-------- Given information --------

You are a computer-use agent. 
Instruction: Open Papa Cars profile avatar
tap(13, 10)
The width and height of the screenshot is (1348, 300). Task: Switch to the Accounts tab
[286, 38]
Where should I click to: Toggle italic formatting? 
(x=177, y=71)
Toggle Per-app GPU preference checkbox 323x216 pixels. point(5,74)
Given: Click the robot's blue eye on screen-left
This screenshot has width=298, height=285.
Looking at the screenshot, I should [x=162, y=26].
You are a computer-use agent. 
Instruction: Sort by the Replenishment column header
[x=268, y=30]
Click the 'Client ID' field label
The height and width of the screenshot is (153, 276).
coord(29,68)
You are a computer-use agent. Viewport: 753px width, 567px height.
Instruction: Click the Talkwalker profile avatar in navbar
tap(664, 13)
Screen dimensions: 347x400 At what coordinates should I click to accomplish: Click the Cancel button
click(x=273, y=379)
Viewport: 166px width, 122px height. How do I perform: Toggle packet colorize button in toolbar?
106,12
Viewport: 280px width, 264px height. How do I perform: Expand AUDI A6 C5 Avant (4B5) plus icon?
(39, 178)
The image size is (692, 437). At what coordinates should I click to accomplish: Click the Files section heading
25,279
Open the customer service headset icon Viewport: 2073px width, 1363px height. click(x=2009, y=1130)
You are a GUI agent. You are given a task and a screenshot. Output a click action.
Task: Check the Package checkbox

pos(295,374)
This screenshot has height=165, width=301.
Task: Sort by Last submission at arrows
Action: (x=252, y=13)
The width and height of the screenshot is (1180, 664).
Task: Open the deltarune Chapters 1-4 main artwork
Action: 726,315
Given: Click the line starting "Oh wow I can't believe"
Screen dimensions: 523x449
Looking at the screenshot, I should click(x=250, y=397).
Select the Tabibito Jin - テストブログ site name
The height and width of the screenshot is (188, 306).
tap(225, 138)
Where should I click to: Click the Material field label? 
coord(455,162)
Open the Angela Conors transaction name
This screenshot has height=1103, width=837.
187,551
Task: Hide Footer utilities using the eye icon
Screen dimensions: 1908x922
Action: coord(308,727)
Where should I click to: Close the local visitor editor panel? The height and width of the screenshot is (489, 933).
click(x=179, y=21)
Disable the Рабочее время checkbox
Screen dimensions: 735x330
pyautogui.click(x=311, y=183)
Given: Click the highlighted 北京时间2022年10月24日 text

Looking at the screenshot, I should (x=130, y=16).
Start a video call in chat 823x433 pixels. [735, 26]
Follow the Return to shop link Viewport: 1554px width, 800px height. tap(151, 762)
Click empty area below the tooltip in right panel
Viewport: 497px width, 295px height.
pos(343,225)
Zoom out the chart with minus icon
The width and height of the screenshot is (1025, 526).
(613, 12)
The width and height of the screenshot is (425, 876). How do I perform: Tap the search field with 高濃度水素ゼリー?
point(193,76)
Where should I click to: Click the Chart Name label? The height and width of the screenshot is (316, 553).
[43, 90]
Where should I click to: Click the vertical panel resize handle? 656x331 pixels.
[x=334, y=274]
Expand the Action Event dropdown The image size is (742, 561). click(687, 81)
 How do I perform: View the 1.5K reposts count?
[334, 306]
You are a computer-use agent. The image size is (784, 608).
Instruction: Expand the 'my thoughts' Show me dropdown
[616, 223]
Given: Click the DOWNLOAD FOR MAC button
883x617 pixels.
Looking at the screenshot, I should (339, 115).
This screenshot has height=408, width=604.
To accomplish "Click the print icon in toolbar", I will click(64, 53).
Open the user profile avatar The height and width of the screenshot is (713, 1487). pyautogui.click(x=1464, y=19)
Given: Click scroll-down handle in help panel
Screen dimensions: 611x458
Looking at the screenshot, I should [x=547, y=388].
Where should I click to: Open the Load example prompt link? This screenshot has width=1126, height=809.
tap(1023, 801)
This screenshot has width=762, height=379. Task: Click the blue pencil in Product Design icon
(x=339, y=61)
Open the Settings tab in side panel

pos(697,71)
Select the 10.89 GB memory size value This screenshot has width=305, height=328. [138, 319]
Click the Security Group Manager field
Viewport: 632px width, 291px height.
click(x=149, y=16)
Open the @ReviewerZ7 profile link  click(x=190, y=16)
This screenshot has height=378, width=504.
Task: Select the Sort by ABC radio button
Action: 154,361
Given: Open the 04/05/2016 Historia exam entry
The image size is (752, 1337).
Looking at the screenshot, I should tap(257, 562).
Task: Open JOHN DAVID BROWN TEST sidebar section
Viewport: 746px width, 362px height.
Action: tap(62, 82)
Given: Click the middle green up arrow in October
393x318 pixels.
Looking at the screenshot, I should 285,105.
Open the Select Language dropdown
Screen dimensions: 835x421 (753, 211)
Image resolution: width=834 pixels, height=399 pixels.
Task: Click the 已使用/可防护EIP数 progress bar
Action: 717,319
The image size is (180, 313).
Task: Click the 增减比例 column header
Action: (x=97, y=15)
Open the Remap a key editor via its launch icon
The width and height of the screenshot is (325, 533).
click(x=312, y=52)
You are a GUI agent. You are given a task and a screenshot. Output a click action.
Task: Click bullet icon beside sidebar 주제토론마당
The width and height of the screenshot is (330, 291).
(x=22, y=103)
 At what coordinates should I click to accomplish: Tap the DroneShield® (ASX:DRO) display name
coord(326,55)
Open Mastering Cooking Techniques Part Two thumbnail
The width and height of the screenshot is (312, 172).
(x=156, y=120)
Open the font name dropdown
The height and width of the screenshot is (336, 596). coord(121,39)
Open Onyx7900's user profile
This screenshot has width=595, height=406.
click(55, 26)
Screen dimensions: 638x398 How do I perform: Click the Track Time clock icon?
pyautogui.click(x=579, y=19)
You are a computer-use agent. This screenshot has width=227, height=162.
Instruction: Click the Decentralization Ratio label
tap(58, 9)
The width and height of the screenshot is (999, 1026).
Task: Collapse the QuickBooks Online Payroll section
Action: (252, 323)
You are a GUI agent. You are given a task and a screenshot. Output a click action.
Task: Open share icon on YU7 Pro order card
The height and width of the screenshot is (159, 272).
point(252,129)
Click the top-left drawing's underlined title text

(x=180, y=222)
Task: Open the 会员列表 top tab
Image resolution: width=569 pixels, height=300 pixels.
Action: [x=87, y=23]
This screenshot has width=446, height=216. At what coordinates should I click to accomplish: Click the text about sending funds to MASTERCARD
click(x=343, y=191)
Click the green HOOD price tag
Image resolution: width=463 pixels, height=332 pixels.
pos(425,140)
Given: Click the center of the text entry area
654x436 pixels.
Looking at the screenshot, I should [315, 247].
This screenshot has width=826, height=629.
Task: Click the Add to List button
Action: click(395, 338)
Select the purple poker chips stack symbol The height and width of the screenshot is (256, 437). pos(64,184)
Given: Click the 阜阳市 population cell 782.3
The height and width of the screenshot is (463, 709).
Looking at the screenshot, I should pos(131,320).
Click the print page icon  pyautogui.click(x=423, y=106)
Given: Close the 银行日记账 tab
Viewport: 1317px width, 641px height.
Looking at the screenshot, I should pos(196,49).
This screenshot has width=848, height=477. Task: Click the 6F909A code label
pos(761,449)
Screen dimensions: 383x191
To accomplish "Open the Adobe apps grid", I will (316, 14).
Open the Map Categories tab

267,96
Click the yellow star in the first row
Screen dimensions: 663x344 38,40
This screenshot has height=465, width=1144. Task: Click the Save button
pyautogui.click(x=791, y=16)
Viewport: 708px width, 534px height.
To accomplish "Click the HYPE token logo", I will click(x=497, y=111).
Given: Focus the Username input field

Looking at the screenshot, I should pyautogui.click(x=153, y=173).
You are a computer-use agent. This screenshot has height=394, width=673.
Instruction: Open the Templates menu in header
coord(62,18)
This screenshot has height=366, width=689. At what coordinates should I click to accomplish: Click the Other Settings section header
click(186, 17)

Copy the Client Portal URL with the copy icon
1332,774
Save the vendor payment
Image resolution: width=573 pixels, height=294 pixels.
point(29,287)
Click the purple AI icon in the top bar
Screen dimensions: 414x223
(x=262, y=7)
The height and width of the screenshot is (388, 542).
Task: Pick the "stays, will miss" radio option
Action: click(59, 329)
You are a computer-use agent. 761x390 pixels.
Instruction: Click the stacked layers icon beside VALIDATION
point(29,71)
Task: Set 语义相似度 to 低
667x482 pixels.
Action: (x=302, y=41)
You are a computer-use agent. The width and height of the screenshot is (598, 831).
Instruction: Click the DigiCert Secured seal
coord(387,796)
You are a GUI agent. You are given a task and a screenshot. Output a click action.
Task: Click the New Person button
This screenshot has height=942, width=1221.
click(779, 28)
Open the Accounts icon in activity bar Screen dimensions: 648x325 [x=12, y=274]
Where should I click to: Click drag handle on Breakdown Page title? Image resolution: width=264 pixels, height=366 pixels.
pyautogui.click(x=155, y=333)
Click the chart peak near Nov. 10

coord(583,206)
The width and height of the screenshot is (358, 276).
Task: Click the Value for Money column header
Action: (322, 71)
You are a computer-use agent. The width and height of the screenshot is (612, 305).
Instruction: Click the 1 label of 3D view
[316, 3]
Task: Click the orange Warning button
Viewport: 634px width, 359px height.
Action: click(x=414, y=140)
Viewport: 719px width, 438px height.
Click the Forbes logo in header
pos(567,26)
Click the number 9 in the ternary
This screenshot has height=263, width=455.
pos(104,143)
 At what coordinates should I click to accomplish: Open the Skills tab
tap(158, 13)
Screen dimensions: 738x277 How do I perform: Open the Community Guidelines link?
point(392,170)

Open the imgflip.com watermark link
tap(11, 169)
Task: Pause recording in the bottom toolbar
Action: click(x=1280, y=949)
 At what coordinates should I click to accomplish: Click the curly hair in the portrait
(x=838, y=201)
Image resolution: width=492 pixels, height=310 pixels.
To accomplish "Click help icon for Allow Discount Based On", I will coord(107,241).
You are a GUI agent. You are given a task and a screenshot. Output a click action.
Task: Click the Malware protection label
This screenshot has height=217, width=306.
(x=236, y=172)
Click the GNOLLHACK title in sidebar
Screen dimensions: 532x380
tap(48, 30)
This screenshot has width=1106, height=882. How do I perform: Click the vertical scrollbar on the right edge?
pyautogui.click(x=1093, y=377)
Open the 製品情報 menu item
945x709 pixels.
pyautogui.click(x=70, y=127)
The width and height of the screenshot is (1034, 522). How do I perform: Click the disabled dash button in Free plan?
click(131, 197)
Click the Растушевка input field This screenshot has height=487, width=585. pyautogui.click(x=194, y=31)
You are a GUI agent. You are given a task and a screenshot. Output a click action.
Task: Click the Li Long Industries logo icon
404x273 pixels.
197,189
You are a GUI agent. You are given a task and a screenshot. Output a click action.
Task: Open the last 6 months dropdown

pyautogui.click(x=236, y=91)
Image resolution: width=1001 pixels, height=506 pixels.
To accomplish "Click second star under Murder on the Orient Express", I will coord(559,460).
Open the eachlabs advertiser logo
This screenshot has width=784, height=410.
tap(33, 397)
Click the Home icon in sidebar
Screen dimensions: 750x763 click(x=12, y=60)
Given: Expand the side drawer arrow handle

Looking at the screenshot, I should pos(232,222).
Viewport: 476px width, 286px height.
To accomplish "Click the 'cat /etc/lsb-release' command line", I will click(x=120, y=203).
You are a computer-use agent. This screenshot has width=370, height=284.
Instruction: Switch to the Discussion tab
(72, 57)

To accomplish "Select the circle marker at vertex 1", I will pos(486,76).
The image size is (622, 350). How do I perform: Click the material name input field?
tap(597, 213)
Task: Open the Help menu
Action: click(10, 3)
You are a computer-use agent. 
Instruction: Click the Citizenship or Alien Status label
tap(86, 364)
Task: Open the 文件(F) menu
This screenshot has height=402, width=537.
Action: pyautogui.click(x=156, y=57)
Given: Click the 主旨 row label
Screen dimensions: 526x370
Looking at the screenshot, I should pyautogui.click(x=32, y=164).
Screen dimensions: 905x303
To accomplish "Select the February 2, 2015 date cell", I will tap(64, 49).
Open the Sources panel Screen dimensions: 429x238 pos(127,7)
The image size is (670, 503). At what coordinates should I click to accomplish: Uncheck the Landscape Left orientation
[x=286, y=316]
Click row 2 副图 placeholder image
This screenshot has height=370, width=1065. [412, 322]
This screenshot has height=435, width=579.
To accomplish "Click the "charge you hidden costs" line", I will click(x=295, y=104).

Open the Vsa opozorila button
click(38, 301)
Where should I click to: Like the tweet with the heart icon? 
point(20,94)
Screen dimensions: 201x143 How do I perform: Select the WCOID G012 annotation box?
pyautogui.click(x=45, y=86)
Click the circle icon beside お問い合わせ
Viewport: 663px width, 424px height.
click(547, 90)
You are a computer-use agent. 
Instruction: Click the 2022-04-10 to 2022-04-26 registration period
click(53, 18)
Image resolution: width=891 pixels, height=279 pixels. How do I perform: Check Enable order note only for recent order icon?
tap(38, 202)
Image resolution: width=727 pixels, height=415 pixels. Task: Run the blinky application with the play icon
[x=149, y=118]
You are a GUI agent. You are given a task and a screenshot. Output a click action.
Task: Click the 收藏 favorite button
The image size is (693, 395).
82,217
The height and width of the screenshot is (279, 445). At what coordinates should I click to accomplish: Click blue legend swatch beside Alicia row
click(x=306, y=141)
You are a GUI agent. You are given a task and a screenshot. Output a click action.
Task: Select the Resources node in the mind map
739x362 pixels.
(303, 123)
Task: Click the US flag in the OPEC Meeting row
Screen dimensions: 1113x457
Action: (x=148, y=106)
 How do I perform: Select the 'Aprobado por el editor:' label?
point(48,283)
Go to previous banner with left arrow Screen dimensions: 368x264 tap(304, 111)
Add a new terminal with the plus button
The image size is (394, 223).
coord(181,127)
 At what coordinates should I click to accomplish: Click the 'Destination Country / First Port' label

--------

» **Task details**:
What you write must be the entries restated word for word, from the opening line through the one holding "Given: Click the robot's", with nothing else.

» **Result for this exercise**:
You are a computer-use agent. 
Instruction: Open Papa Cars profile avatar
tap(13, 10)
The width and height of the screenshot is (1348, 300). Task: Switch to the Accounts tab
[286, 38]
Where should I click to: Toggle italic formatting? 
(x=177, y=71)
Toggle Per-app GPU preference checkbox 323x216 pixels. point(5,74)
Given: Click the robot's blue eye on screen-left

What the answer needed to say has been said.